Extract provided -
----------------------------------------

Background: In the TNT trial of triple negative breast cancer (NCT00532727), germline BRCA1/2 mutations were present in 28% of carboplatin responders. We assessed quantitative measures of structural chromosomal instability (CIN) to identify a wider patient subgroup within TNT with preferential benefit from carboplatin over docetaxel. Patients and methods: Copy number aberrations (CNAs) were established from 135 formalin-fixed paraffin-embedded primary carcinomas using Illumina OmniExpress SNP-arrays. Seven published [allelic imbalanced CNA (AiCNA); allelic balanced CNA (AbCNA); copy number neutral loss of heterozygosity (CnLOH); number of telomeric allelic imbalances (NtAI); BRCA1-like status; percentage of genome altered (PGA); homologous recombination deficiency (HRD) scores] and two novel [Shannon diversity index (SI); high-level amplifications (HLAMP)] CIN-measurements were derived. HLAMP was defined based on the presence of at least one of the top 5% amplified cytobands located on 1q, 8q and 10p. Continuous CIN-measurements were divided into tertiles. All nine CIN-measurements were used to analyse objective response rate (ORR) and progression-free survival (PFS). Results: Patients with tumours without HLAMP had a numerically higher ORR and significantly longer PFS in the carboplatin (C) than in the docetaxel (D) arm [56% (C) versus 29% (D), P HLAMP,quiet = 0.085; PFS 6.1 months (C) versus 4.1 months (D), P interaction/HLAMP = 0.047]. In the carboplatin arm, patients with tumours showing intermediate telomeric NtAI and AiCNA had higher ORR [54% (C) versus 20% (D), P NtAI,intermediate = 0.03; 62% (C) versus 33% (D), P AiCNA,intermediate = 0.076]. Patients with high AiCNA and PGA had shorter PFS in the carboplatin arm [3.4 months (high) versus 5.7 months (low/intermediate); and 3.8 months (high) versus 5.6 months (low/intermediate), respectively; P interaction/AiCNA = 0.027, P adj.interaction/AiCNA = 0.125 and P interaction/PGA = 0.053, P adj.interaction/PGA = 0.176], whilst no difference was observed in the docetaxel arm. Conclusions: Patients with tumours lacking HLAMP and demonstrating intermediate CIN-measurements formed a subgroup benefitting from carboplatin relative to docetaxel treatment within the TNT trial. This suggests a complex and paradoxical relationship between the extent of genomic instability in primary tumours and treatment response in the metastatic setting.

----------------------------------------

Given information -
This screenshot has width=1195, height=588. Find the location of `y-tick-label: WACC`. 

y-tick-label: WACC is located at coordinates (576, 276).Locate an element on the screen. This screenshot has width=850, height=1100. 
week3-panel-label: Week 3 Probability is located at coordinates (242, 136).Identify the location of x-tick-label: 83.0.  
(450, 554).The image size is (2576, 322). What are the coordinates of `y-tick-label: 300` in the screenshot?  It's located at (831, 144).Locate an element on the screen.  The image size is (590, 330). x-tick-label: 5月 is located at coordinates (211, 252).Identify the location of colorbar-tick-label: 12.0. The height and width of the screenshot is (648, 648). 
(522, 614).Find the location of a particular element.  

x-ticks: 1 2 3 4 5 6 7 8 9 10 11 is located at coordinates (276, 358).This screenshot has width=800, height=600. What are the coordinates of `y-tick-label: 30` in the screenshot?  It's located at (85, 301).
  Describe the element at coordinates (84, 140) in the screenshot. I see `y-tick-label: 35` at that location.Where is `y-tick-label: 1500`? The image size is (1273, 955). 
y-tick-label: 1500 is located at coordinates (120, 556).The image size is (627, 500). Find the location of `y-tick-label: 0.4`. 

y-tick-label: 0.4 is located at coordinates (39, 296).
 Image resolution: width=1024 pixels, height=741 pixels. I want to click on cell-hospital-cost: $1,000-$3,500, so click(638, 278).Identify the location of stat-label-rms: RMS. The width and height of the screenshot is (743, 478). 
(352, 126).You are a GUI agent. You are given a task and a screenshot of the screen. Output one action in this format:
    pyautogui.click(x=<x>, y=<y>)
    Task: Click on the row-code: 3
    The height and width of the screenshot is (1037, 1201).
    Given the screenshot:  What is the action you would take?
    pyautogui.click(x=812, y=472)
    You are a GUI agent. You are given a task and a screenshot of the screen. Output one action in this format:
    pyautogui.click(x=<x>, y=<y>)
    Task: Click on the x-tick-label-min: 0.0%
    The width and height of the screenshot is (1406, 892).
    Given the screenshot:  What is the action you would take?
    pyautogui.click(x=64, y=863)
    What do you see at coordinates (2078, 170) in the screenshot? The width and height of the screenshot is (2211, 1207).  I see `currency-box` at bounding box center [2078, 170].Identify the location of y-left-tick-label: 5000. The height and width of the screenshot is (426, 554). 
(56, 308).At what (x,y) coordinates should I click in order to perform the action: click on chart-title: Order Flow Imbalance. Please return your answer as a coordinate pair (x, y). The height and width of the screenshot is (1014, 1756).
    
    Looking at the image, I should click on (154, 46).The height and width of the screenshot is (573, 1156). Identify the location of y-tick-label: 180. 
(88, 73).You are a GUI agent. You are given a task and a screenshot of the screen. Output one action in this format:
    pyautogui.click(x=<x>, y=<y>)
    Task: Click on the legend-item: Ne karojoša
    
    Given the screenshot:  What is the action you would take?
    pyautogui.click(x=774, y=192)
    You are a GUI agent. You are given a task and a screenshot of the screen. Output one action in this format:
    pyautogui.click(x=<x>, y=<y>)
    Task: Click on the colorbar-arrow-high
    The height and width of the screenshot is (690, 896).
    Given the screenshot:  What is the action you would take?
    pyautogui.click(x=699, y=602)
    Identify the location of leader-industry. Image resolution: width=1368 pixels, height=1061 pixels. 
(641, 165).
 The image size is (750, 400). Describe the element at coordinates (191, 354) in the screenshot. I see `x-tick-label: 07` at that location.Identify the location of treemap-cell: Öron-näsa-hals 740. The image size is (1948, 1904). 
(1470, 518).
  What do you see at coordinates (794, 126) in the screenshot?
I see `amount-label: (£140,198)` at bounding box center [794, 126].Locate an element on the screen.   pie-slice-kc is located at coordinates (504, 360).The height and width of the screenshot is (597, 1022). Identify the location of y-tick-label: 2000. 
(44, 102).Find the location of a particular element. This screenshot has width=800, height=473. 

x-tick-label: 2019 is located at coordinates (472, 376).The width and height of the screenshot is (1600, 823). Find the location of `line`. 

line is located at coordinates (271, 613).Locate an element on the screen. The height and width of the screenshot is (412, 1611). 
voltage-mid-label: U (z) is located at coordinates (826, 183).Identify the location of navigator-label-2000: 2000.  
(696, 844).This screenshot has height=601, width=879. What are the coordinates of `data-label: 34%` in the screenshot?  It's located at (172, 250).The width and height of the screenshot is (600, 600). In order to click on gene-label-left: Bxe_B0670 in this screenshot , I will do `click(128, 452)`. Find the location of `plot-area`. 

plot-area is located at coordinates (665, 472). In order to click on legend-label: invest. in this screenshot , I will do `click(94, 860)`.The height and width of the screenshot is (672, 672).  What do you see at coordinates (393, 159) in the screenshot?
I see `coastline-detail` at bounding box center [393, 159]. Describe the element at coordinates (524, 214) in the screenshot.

----------------------------------------

Answer these from the TNT trial abstract:
1. What share of carboplatin responders carried germline BRCA1/2 mutations?
2. How many formalin-fixed paraffin-embedded primary carcinomas were copy number aberrations established from?
3. On which chromosome arms are the top 5% amplified cytobands that define HLAMP located?

Result of the task -
1. 28%
2. 135
3. 1q, 8q and 10p